On 6/27/19 3:57 AM, Juha Nieminen wrote:
> Ralf Goertz <m...@myprovider.invalid> wrote:
...
>> I thought a little about that. While I can see your point, I remember
>> having heard (I am no professional programer, so I never properly learnt
>> C++) that every variable should be declared where it is first used.
That's not always possible, if the scope for the variable needs to be
larger than the scope in which the first use occurs.
The key requirement is that it be declared no later than first use, and
preferably as late as possible, consistent with the way it will be used.

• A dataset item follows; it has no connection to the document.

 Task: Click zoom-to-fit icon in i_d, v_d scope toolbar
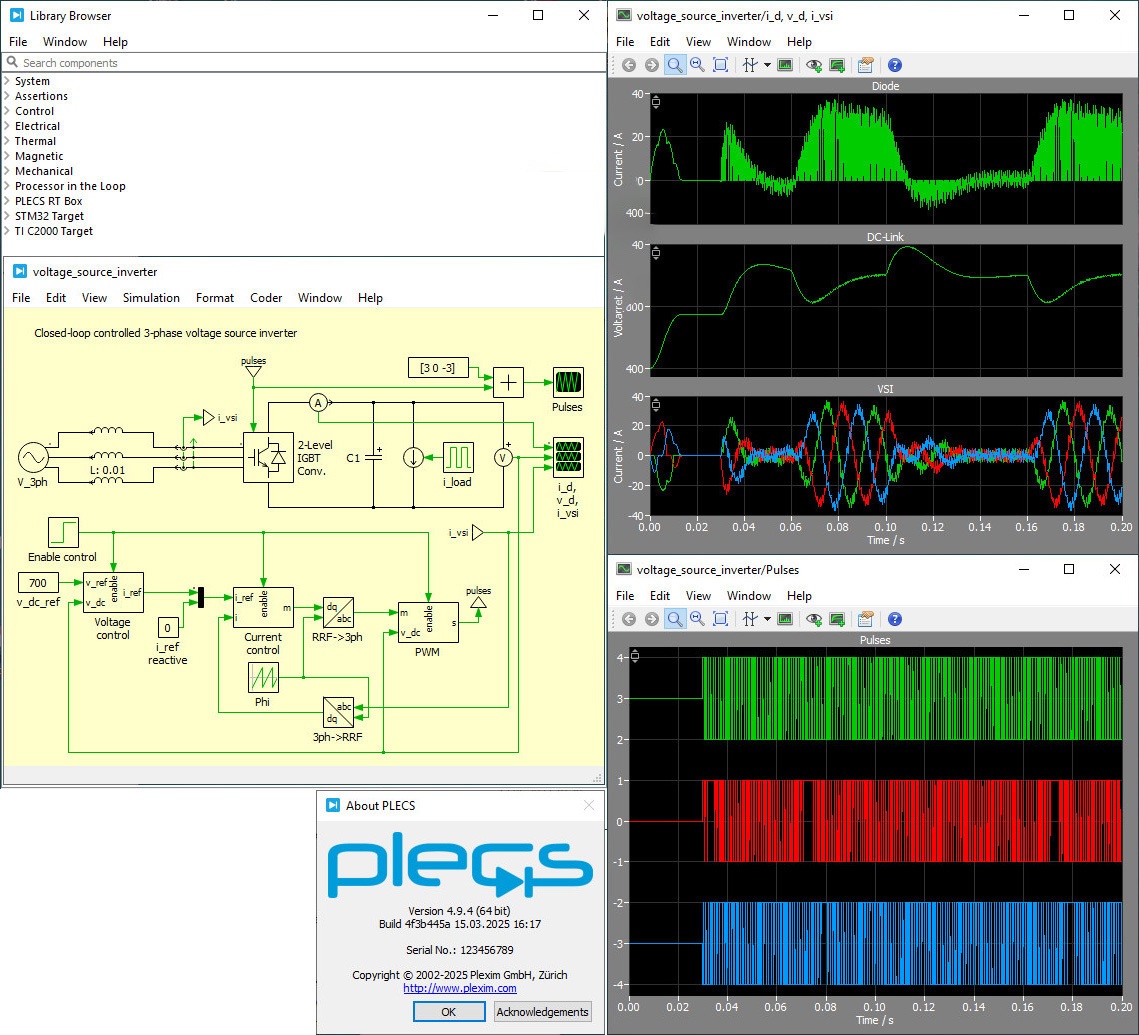(x=720, y=65)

>> Which somewhat conflicts with your statement:
>
> That's a principle relating to syntax, not relating to where objects
> should be created. In old C variables needed to be declared at the
> beginning of the function, even if they were only needed later in
> the code. ...
That may have been true in the very earliest days of C, but it hasn't
been true since at least K&R C, which allowed you to declare objects at
the start of any compound statement, not just at the start of the
outermost compound statement of a function:
int func(in)
int in;
{
if(in)
{
int total;
...
C++ added the ability to intermingle declarations and statements, which
was later adopted by C99 as well. However, the freedom to place
declarations in positions other than the start of the function dates
back at least to K&R C.
...
> Obviously the advise is not saying that if you have some buffer of fixed
> size for calculations, and this buffer is used inside the innermost loop
> of a heavy algorithm, you should create the buffer again and again inside
> that inner loop.
Actually, I would not hesitate to define a buffer as a C style array
inside a loop, if there's no need for the contents of that buffer to
carry over from one pass of the loop to another. I would normally expect
the compiler to simply reuse the same piece of memory during each pass
through the loop, at no extra cost.
This is particularly true if there's a need to zero initialize the
buffer between passes, which can be achieved by simply providing a {0}
initializer for the buffer, rather than having to call memset().
In C++, I would hesitate to define a standard container in that
location, because I couldn't rely on the compiler to figure out how to
optimize away the constructor and destructor calls that nominally must
occur at the start and end of each pass through the loop.